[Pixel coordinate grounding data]
-- -- --
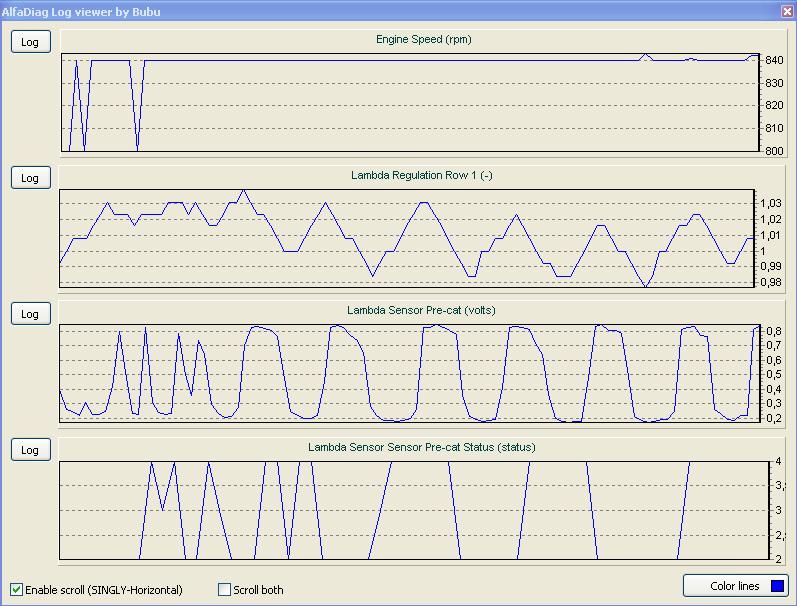Select the Lambda Regulation Row 1 (-) title
The image size is (797, 606).
click(421, 175)
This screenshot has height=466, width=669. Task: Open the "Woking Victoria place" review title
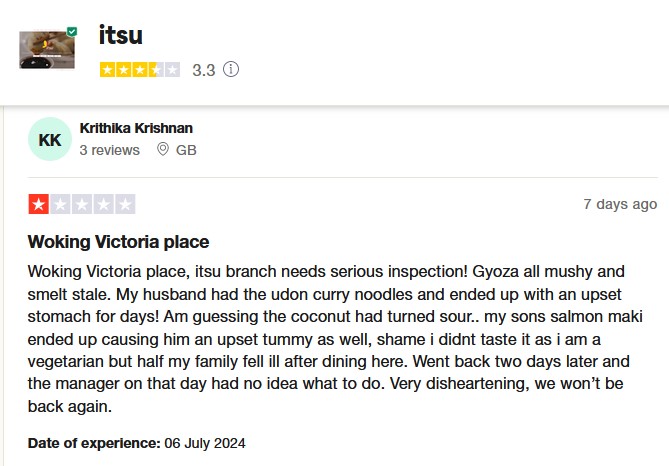point(118,242)
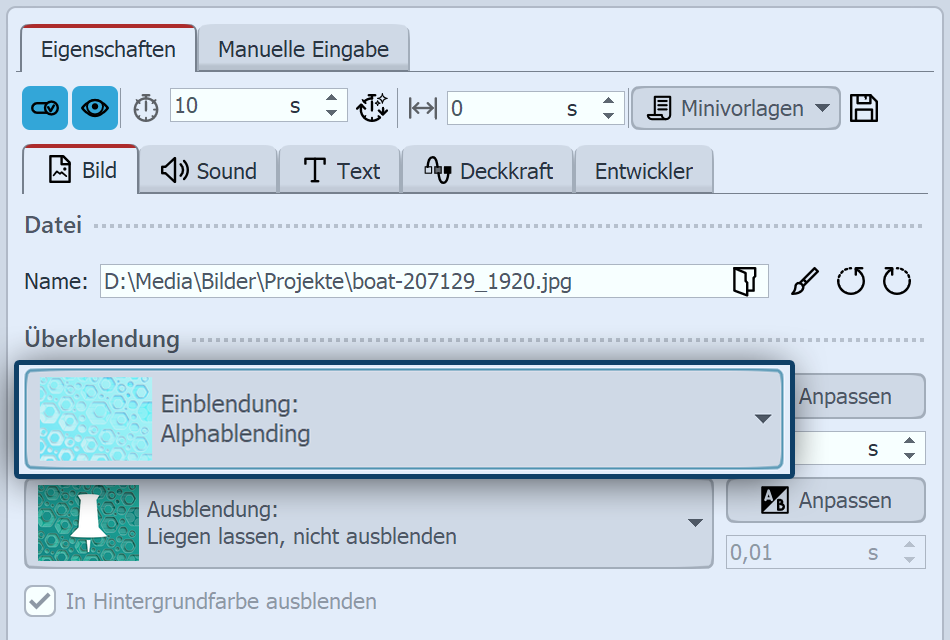Open the file browser icon beside the filename
Image resolution: width=950 pixels, height=640 pixels.
pos(742,281)
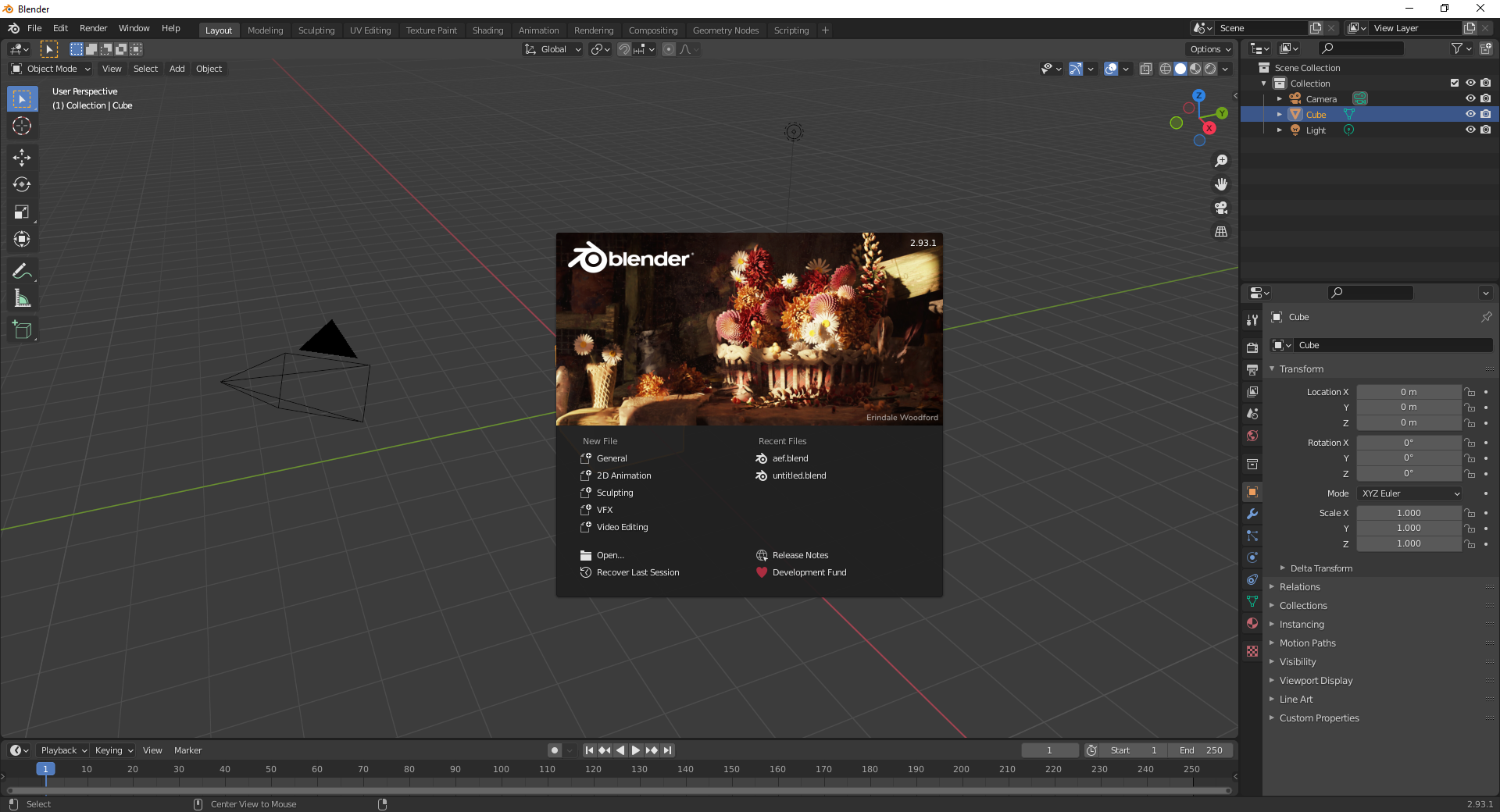This screenshot has width=1500, height=812.
Task: Click Recover Last Session in splash screen
Action: pyautogui.click(x=638, y=572)
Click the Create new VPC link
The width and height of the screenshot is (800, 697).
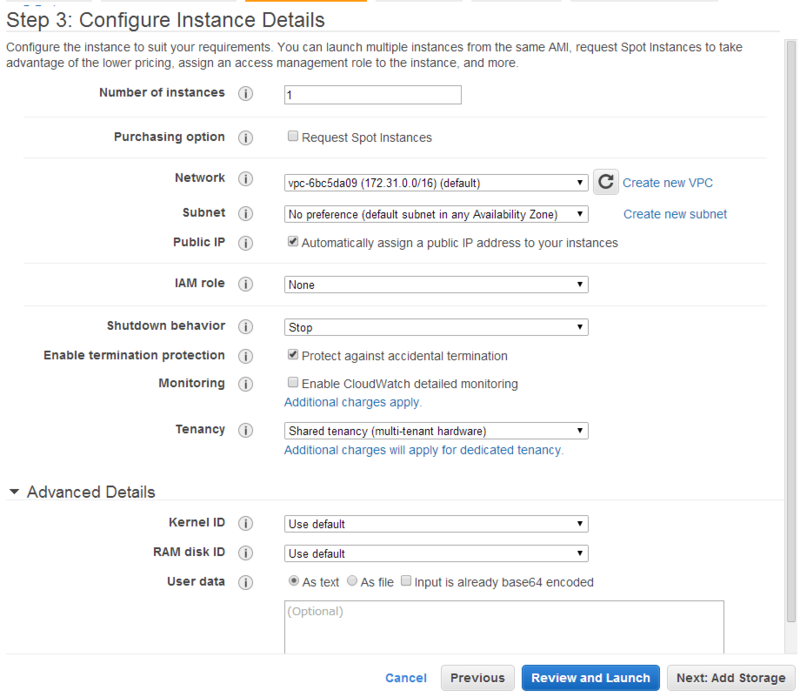(667, 183)
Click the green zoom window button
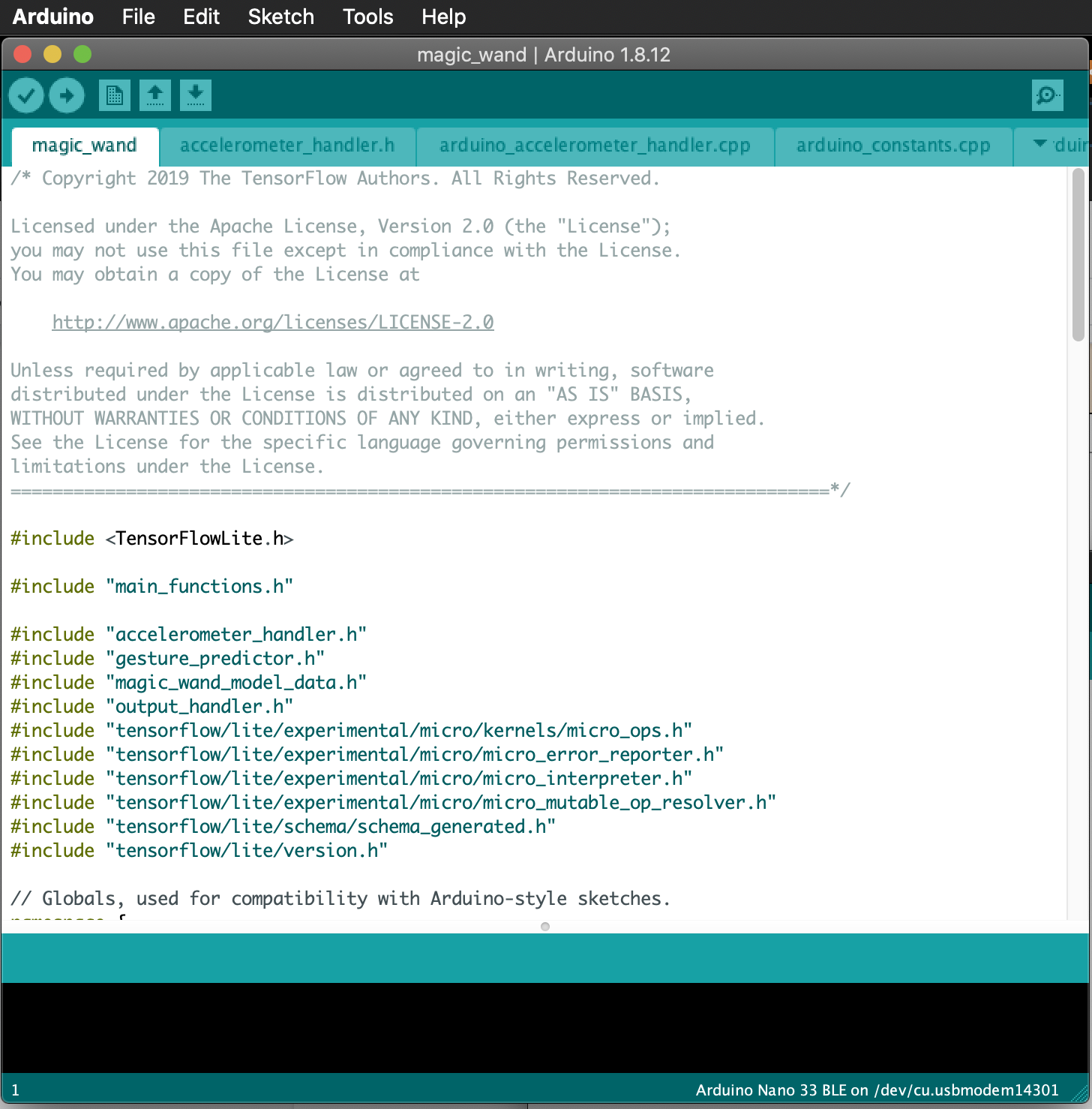Viewport: 1092px width, 1109px height. click(x=82, y=54)
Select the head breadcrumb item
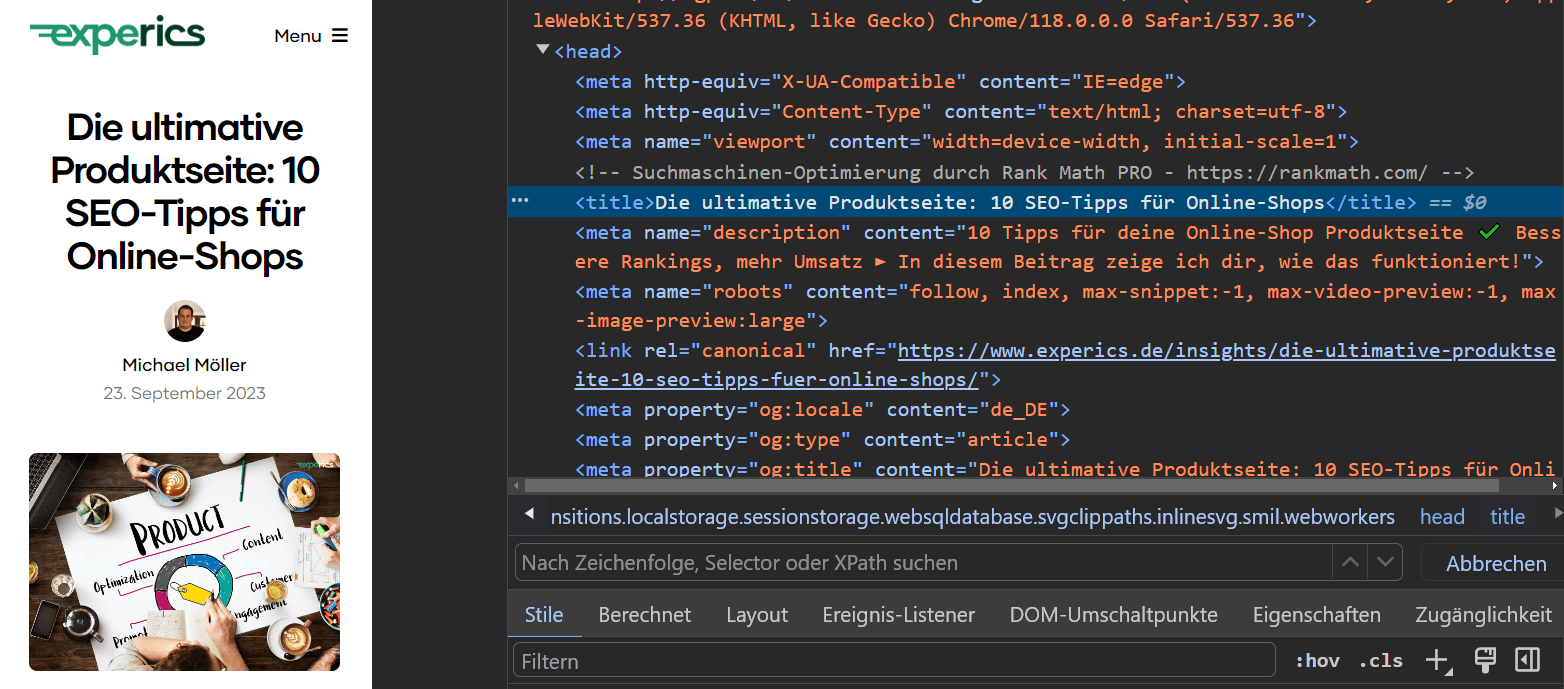The image size is (1564, 689). (x=1441, y=516)
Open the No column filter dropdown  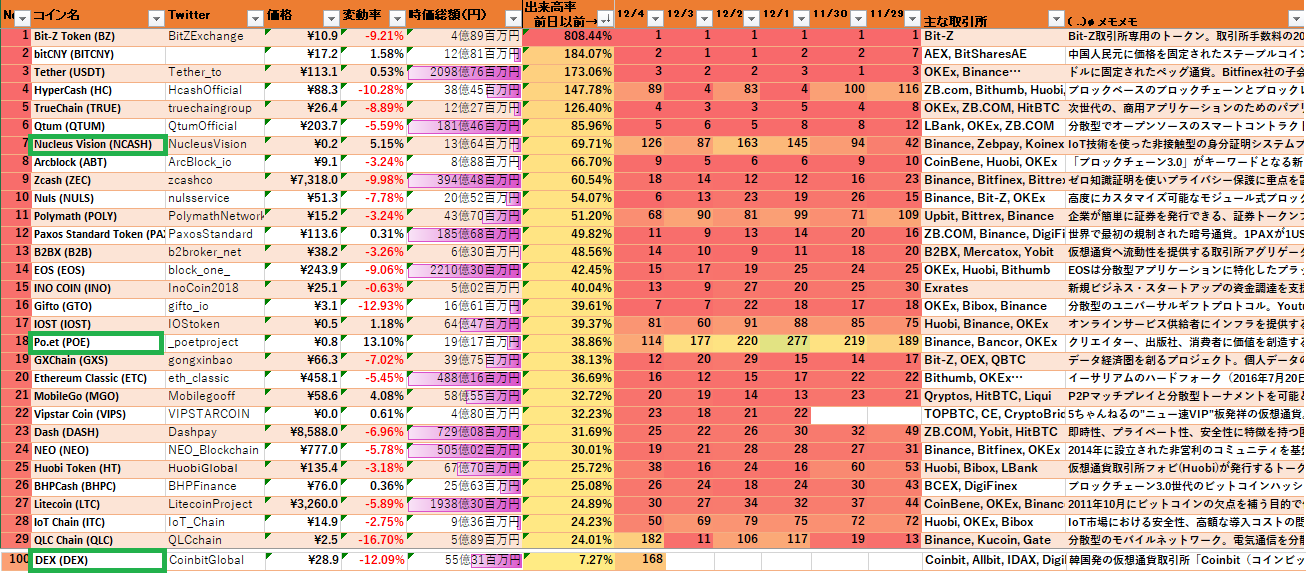pyautogui.click(x=24, y=18)
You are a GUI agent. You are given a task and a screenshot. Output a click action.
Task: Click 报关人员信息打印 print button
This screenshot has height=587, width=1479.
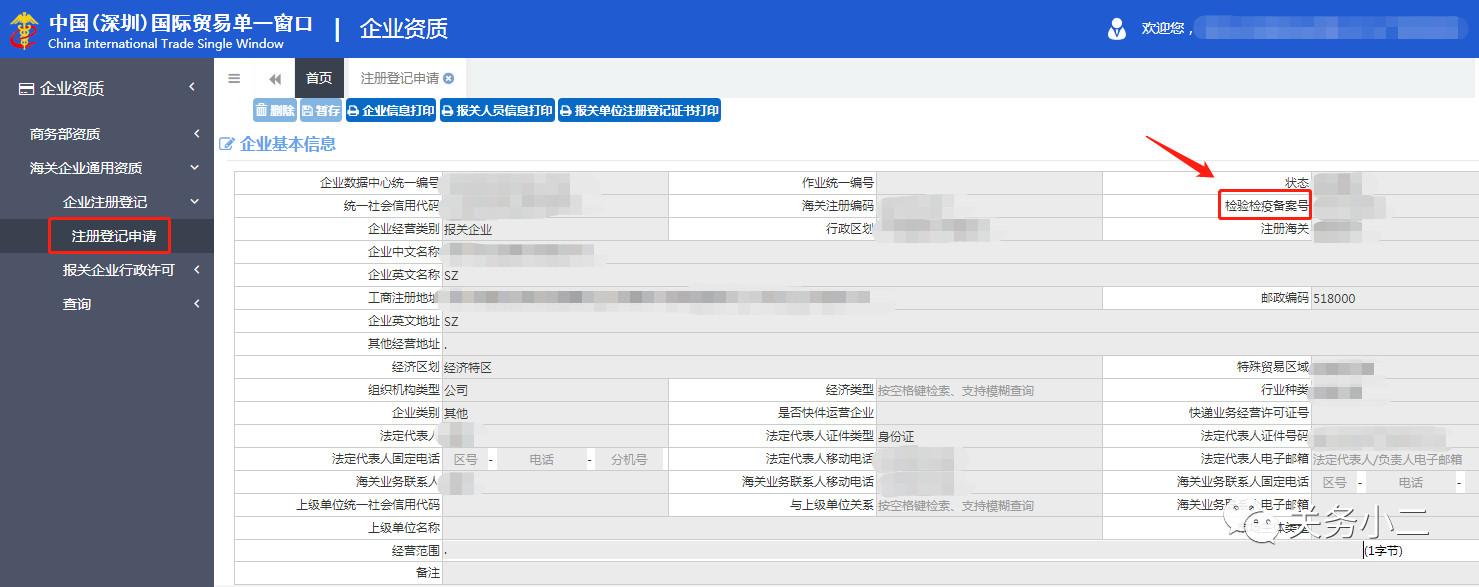[x=497, y=111]
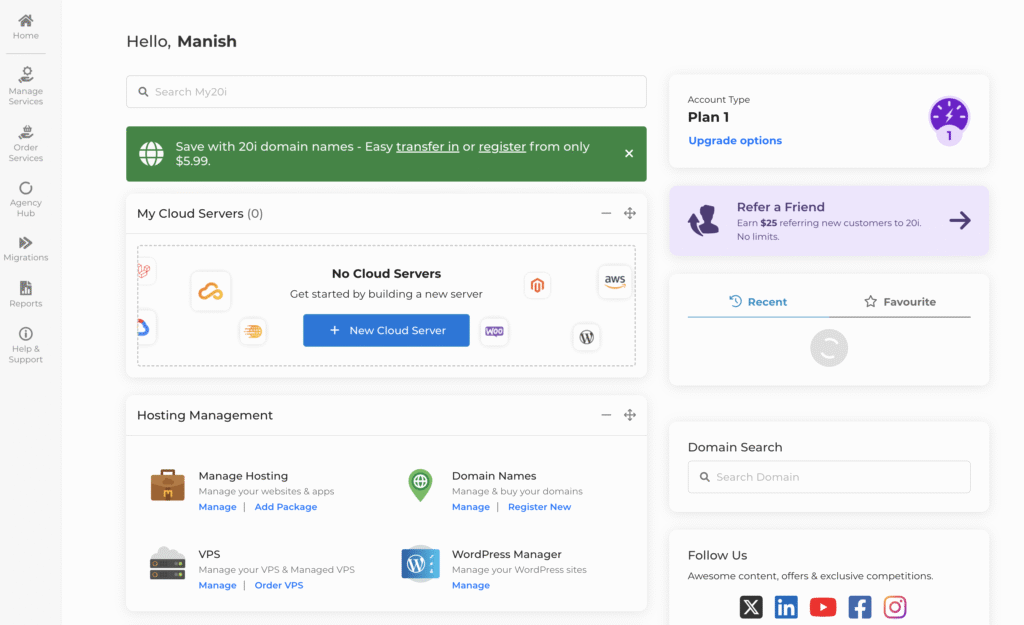
Task: Click the Help & Support sidebar icon
Action: click(x=26, y=334)
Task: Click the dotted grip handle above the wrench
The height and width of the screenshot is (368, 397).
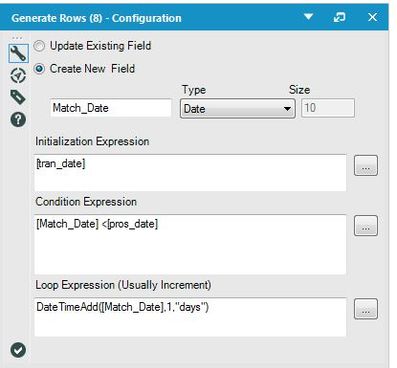Action: coord(17,38)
-- -- --
_Work instruction_. Beginning with the line that contains "The height and" and ending with the last line of the entries above, repeat each line exactly, but not the pictures.

_Written response_.
The height and width of the screenshot is (368, 397).
Action: coord(17,38)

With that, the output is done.